[Your task]: Show each line of the records below where the word "list" occurs.

Saved data entries:
- Opening Delimiter -

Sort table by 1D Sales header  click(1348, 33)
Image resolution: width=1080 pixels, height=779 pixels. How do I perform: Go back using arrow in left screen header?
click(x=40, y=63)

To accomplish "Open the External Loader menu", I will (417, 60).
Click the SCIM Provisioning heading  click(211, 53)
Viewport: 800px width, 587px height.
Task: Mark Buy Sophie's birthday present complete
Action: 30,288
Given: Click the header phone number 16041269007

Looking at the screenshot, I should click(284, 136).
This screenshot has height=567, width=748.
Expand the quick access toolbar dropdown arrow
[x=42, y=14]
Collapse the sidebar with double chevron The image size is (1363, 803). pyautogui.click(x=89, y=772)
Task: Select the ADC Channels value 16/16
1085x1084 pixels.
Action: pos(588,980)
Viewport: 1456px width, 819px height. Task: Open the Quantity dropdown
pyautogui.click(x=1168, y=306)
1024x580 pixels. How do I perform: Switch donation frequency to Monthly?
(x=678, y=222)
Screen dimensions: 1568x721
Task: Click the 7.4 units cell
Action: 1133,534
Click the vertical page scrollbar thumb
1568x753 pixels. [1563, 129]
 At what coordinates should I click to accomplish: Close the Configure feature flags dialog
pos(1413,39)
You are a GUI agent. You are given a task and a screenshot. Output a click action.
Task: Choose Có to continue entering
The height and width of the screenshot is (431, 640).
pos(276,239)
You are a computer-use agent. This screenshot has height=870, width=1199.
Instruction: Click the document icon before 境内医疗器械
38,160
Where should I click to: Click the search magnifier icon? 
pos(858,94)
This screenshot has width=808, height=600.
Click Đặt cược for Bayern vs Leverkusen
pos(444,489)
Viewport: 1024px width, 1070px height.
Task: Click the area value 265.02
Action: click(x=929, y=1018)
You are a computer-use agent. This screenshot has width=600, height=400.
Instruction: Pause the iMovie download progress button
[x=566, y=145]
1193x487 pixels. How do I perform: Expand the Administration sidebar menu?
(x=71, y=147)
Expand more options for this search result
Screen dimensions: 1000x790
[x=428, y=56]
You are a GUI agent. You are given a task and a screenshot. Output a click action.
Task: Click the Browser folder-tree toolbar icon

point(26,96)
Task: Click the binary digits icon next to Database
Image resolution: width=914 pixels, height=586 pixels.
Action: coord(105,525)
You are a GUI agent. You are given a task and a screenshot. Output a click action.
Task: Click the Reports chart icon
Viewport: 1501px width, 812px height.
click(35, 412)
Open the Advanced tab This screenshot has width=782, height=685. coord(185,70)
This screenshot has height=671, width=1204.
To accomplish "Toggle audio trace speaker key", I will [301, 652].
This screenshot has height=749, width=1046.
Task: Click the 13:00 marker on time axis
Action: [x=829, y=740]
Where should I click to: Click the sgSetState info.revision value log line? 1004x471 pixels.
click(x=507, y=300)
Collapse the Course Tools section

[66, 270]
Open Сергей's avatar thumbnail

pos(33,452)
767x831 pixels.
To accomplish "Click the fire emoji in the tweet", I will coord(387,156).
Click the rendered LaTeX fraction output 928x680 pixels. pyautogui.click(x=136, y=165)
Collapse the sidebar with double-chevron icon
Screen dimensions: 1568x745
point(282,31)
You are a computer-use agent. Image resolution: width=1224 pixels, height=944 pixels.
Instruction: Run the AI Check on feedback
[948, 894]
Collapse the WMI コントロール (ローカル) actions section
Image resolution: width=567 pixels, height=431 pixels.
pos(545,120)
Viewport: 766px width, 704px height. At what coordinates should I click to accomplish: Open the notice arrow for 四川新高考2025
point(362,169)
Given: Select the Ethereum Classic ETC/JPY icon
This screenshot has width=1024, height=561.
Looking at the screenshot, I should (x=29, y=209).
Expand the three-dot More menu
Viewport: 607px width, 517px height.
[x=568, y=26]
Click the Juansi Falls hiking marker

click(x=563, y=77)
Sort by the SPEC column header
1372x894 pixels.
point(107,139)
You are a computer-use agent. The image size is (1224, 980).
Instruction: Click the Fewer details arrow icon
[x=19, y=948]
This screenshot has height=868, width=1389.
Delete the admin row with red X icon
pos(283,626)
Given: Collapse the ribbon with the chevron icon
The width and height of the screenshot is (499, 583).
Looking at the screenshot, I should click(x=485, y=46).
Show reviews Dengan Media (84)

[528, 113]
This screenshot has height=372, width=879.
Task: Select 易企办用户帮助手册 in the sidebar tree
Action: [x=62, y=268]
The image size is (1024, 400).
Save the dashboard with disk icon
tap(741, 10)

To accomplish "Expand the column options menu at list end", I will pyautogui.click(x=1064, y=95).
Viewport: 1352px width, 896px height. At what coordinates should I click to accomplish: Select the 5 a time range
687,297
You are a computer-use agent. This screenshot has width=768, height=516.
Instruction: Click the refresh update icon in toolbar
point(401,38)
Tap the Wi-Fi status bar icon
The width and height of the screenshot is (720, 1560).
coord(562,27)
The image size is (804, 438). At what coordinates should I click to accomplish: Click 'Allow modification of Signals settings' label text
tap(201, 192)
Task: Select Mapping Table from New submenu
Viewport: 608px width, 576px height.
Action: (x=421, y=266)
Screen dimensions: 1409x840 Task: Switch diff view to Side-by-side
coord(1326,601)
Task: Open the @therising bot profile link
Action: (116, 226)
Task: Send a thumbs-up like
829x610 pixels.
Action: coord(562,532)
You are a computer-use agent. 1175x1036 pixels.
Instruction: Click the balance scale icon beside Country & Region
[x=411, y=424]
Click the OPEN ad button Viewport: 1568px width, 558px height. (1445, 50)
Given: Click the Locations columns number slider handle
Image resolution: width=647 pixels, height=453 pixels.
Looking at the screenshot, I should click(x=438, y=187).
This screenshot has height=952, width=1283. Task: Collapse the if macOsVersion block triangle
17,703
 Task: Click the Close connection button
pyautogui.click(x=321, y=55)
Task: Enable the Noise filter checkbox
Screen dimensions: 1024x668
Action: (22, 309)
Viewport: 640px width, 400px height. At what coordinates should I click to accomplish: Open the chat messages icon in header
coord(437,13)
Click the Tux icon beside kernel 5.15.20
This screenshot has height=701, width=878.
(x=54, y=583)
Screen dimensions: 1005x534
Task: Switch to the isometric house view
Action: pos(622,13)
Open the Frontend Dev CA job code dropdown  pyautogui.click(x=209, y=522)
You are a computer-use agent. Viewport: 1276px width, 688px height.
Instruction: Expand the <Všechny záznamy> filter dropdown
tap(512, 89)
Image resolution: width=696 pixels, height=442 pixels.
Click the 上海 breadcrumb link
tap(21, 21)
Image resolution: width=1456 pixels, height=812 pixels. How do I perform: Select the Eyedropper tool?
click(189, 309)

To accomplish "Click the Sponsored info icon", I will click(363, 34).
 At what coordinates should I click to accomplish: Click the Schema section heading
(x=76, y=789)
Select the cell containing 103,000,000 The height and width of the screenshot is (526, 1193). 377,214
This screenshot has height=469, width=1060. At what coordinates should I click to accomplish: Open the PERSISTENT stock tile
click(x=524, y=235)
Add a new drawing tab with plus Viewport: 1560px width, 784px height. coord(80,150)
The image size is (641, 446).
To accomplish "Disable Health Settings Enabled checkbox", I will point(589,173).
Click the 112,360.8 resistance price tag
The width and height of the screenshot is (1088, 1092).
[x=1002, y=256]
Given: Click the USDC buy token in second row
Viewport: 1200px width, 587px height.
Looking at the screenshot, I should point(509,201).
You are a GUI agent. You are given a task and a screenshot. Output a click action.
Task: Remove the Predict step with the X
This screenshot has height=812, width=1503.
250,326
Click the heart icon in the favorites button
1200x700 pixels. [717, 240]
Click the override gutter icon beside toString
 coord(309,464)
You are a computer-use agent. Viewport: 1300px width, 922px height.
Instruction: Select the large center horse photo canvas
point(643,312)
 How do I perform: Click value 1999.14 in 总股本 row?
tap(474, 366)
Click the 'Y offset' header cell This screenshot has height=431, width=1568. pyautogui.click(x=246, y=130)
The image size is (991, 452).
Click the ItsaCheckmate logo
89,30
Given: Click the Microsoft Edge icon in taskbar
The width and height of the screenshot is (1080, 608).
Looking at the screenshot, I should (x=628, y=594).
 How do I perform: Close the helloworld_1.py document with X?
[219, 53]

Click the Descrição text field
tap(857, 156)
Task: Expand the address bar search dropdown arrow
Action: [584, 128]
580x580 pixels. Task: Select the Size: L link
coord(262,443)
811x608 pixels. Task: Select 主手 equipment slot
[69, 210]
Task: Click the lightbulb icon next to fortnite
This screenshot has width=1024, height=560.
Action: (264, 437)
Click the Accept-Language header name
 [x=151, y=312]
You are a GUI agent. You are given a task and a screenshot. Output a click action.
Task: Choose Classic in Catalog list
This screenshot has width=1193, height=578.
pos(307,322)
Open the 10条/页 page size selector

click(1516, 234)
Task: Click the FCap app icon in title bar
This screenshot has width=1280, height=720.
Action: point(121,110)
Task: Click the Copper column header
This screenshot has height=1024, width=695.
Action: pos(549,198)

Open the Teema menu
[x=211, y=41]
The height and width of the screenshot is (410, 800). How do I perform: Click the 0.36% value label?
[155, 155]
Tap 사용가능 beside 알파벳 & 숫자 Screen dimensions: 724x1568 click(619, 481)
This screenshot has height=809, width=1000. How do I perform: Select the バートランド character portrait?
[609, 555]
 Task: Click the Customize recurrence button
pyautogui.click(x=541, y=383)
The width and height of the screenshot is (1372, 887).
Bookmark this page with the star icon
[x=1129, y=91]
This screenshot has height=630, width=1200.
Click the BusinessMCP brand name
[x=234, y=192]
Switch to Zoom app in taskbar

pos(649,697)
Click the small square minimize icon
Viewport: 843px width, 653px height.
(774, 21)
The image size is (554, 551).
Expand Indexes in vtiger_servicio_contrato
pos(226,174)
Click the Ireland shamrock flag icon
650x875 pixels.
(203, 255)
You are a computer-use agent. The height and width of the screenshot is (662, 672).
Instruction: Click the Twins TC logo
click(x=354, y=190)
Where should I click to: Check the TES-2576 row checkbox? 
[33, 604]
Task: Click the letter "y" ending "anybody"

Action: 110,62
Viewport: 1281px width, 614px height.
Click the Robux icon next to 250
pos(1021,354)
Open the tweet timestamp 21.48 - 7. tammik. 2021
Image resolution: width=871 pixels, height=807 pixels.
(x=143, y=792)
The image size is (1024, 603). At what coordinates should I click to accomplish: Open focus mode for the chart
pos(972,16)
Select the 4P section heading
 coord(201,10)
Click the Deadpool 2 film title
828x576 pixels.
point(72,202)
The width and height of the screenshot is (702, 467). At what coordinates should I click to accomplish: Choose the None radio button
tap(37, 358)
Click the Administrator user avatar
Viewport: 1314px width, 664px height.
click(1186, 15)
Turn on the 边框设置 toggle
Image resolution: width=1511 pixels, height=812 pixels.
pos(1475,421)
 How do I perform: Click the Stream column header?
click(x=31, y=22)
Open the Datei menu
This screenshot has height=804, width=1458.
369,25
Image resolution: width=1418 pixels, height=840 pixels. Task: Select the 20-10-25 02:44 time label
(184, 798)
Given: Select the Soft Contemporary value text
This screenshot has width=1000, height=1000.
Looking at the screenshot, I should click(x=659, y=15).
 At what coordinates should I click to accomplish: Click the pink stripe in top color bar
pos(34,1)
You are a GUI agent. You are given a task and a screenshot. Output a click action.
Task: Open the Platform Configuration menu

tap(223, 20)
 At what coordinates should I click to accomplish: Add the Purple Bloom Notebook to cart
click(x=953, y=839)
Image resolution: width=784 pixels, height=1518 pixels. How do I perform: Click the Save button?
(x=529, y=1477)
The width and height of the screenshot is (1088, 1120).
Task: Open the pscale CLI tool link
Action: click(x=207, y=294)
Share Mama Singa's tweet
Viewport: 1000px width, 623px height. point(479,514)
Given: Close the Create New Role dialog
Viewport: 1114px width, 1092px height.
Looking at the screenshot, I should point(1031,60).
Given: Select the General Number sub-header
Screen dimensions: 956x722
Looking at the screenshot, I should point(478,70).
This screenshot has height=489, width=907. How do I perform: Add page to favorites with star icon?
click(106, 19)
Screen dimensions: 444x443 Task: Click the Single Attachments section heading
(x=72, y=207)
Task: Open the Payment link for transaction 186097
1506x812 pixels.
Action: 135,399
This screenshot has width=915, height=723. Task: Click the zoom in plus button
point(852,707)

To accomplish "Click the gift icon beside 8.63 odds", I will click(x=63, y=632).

- Closing Delimiter -

[Answer box]:
To accomplish "Expand the column options menu at list end", I will pyautogui.click(x=1064, y=95).
Task: Choose Classic in Catalog list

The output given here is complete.